Working data below:
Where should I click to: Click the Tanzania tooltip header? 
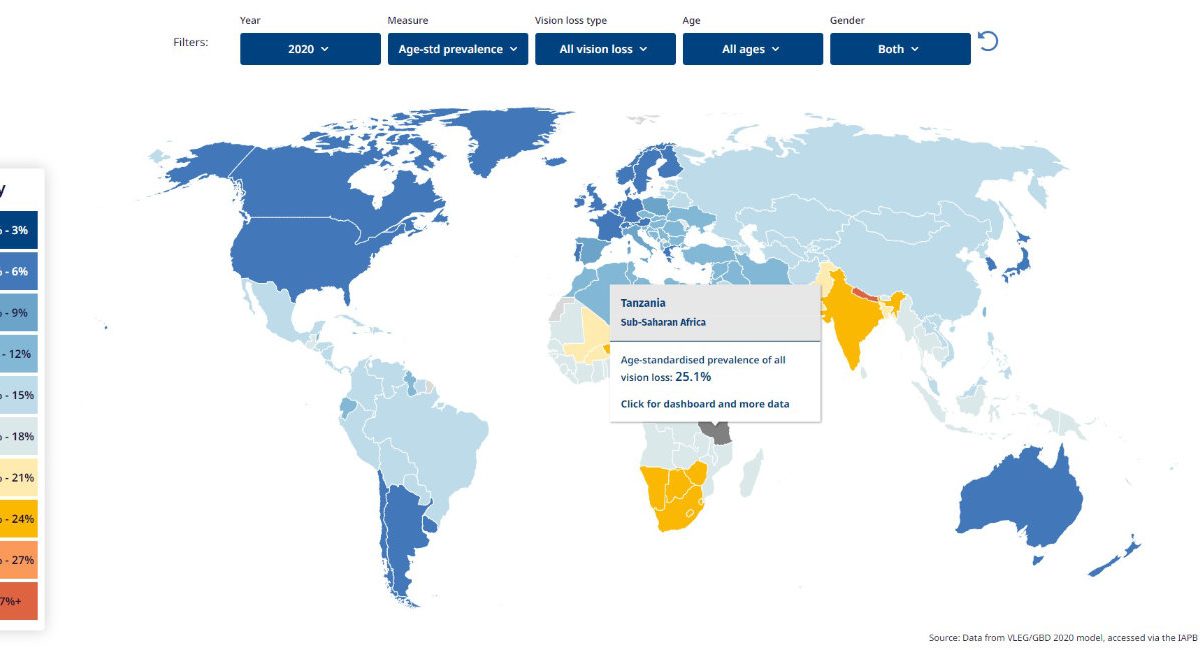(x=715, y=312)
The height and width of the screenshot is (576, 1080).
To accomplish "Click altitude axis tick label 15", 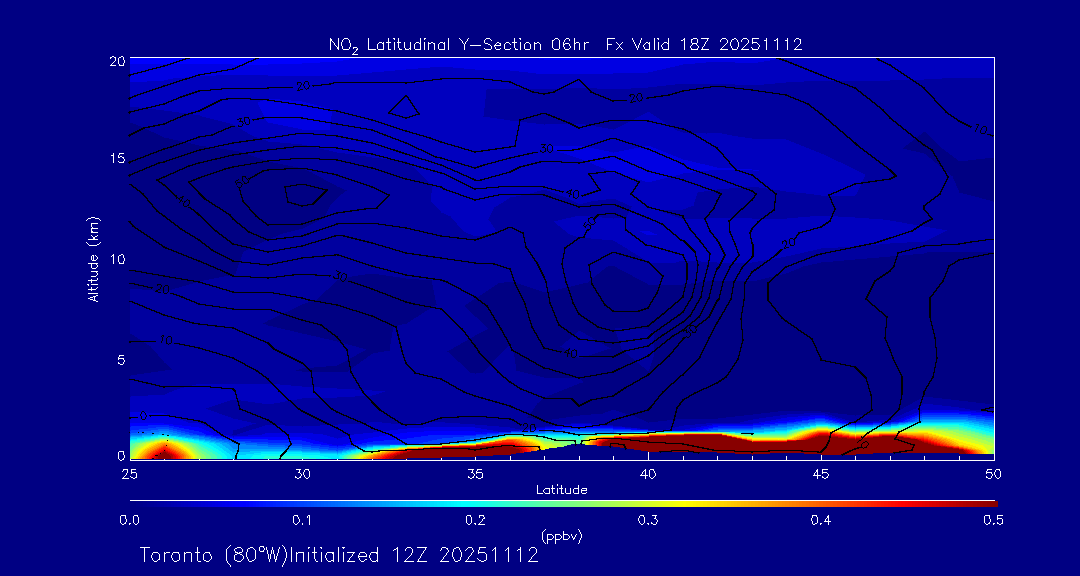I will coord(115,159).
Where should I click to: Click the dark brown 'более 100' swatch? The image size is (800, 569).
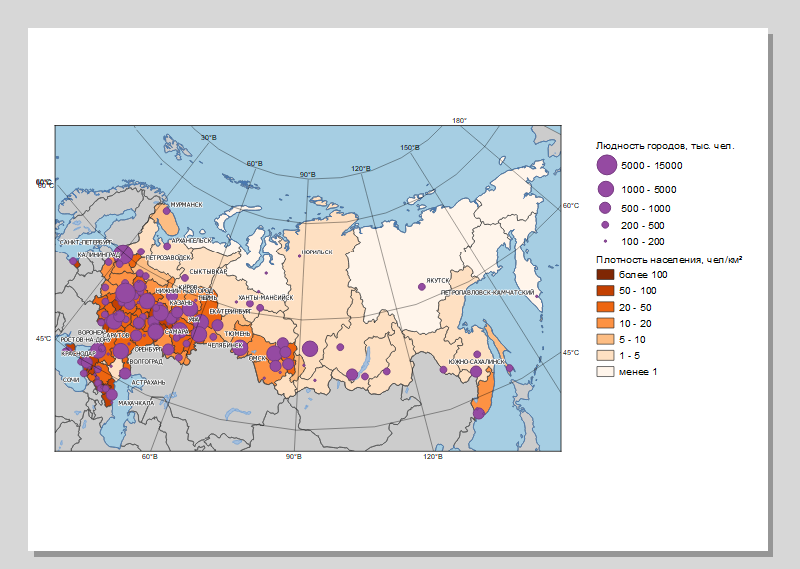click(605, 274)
End of Working data.
- Work order: Set down exactly, line for line, the data from the line that contains "Where should I click to: Click the dark" through its last line, keeping pictures out.

- Expected answer:
Where should I click to: Click the dark brown 'более 100' swatch? The image size is (800, 569).
click(605, 274)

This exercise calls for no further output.